Politica

Analisi a freddo delle elezioni amministrative

30
Giugno 2017
Di Redazione

La sconfitta del Partito Democratico alle elezioni amministrative dello scorso fine settimana ha riacceso lo scontro attorno alla leadership di Matteo Renzi, un fatto che dovrebbe far riflettere tenuto conto del breve lasso di tempo intercorso dalle ultime primarie Pd (30 aprile).

Significative in questo senso le dichiarazioni con cui i big di partito hanno preso le distanze dal segretario Dem e soprattutto dalle sue scelte strategiche in occasione del voto locale, i cui esiti hanno gettato più di un’ombra sul possibile risultato delle politiche del prossimo anno. Al cuore del dibattito c’è infatti il modo con cui il Pd si presenterà all’appuntamento elettorale del 2018: correrà da solo oppure nell’ambito di coalizioni o convergenze? Il timore, fuori e dentro il partito, è che dietro al rifiuto di Renzi di costituire un fronte unico delle forze di centrosinistra si celi l’ipotesi di un governo di coalizione con Silvio Berlusconi, frutto di un opportuno accordo parlamentare da raggiungere dopo le elezioni votate con il proporzionale.
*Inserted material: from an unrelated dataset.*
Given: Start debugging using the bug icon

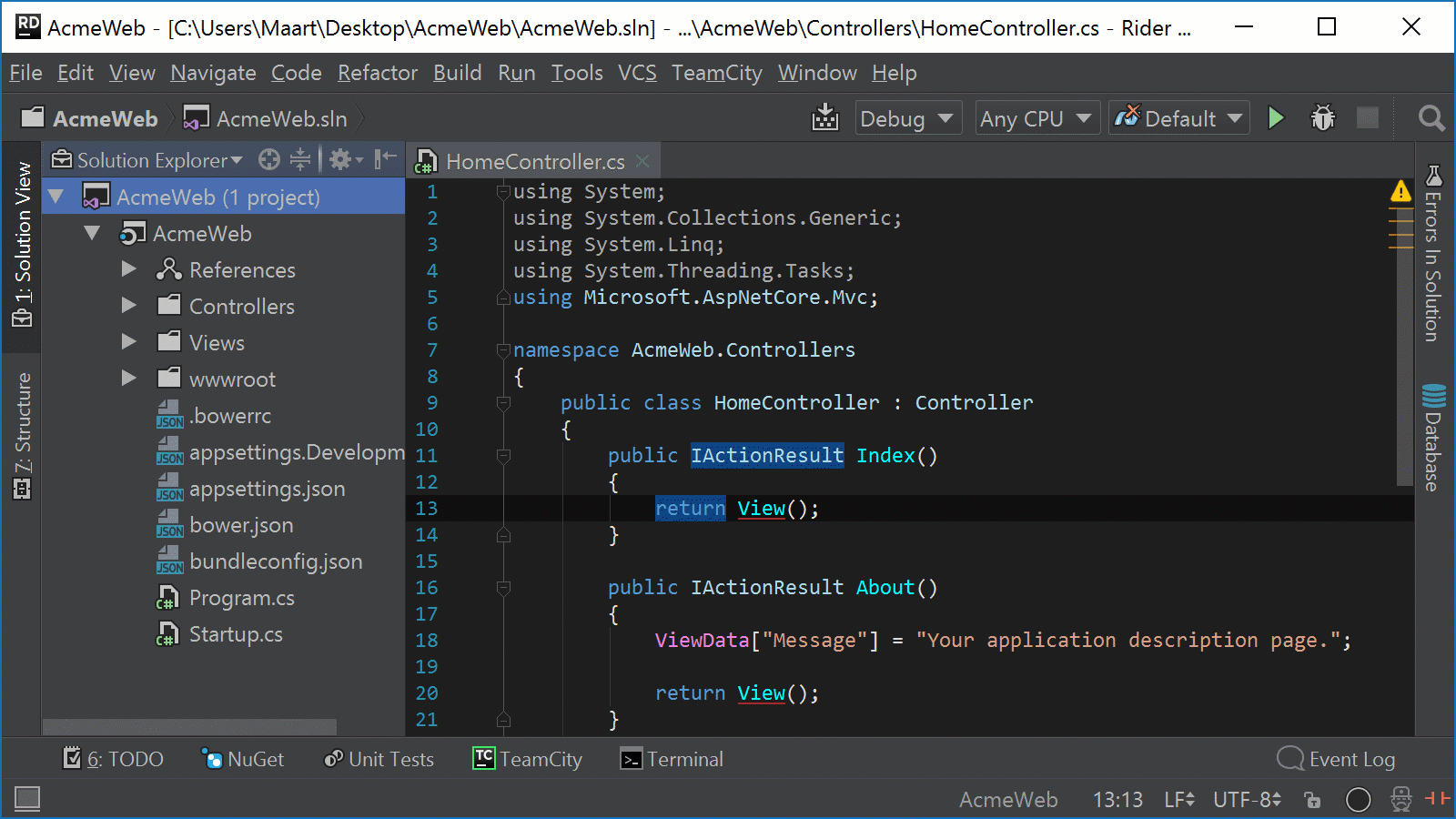Looking at the screenshot, I should (x=1322, y=117).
Emblematica è la rottura consumatasi nelle ore post-voto fra Renzi e Romano Prodi: se quest’ultimo si era proposto come mediatore fra il Pd e le altre forze di sinistra, a cominciare da quelle capitanate da Giuliano Pisapia, per l’ex sindaco di Firenze sarebbe stata proprio la prospettiva di una nuova coalizione con annesse critiche alla sua leadership politica ad allontanare gli elettori e consegnare la vittoria alle forze di centrodestra. Il rifiuto di inseguire alleanze dopo il fiasco di domenica allarma per le modalità con cui è arrivata la sconfitta, giacché ai ballottaggi il centrosinistra è stato quasi ovunque battuto dalla convergenza dei voti di grillini e centrodestra.
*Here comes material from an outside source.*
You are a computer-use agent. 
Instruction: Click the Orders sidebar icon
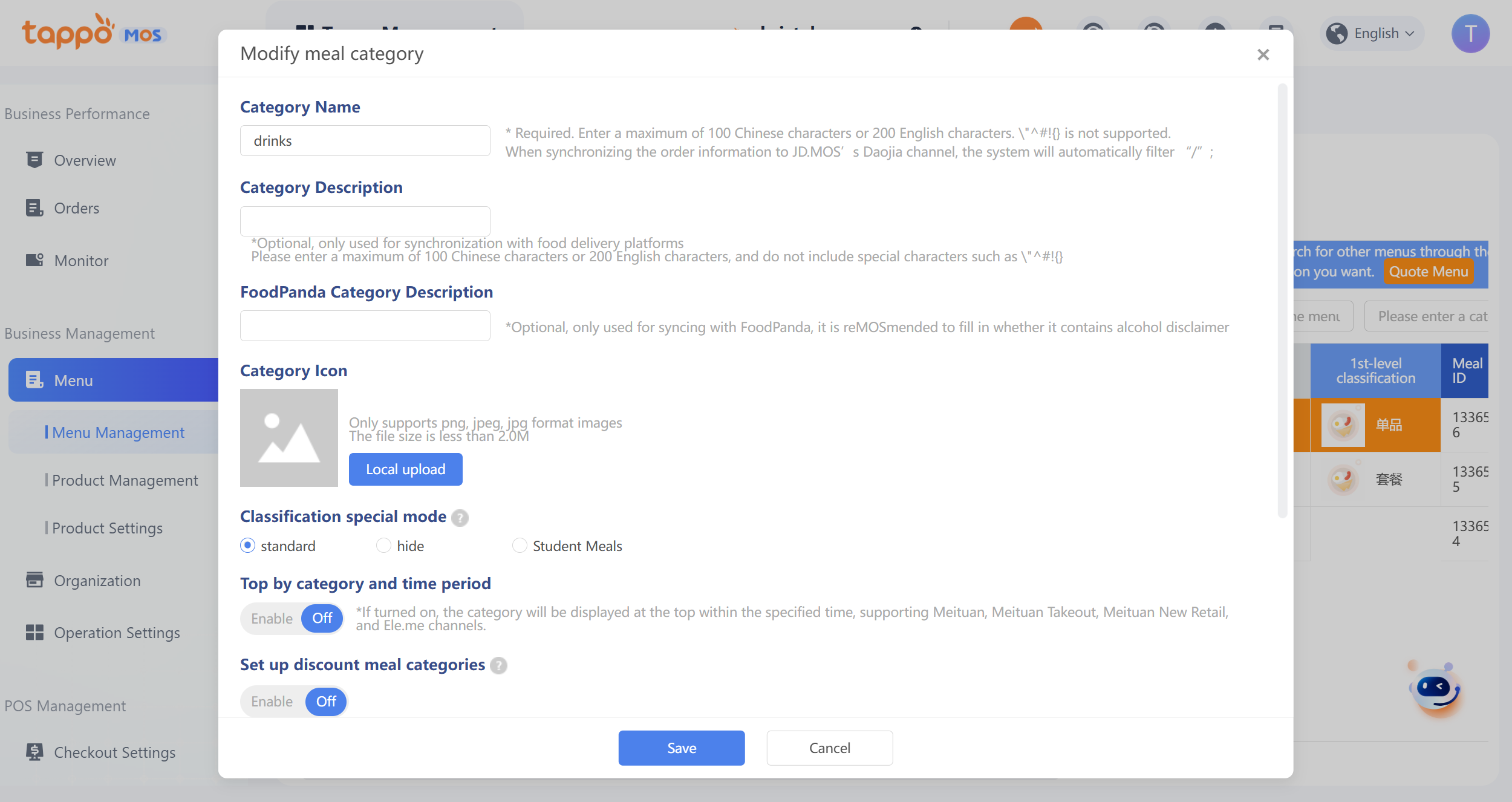[34, 207]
Se Atene piange, Sparta non ride. Il riferimento in questo caso è alla competizione interna allo schieramento di centrodestra per decidere il candidato da opporre a M5s e Pd alle elezioni del prossimo anno. A patto però che Berlusconi e Salvini riescano a trovare un modello di coabitazione che permetta loro di replicare su scala nazionale il “modello Toti” alla base del successo in una roccaforte rossa come Genova.

Molto dipenderà dalla legge elettorale delle prossime elezioni, se è vero che l’attuale modello proporzionale garantisce un margine di manovra molto più ampio a un partito come Forza Italia che, conscio di non poter più puntare ai numeri del passato, non per questo rinuncerà a dire la sua nel momento in cui si tratterà di mettere in piedi una coalizione di maggioranza dopo il voto.

La tornata elettorale di domenica potrebbe non essere stata poi così dolorosa per il M5s. Il partito di Grillo ha infatti (quasi) sempre vinto nei pochi ballottaggi in cui era impegnato, anche se con i voti provenienti da destra. Inoltre, sulla magra prestazione elettorale potrebbe aver inciso – più di una flessione di consensi – il fatto che per quasi il 65% degli elettori il voto sia dipeso dalla scelta del candidato sindaco (il Movimento sconta un minor radicamento territoriale) piuttosto che dall’appartenenza di partito.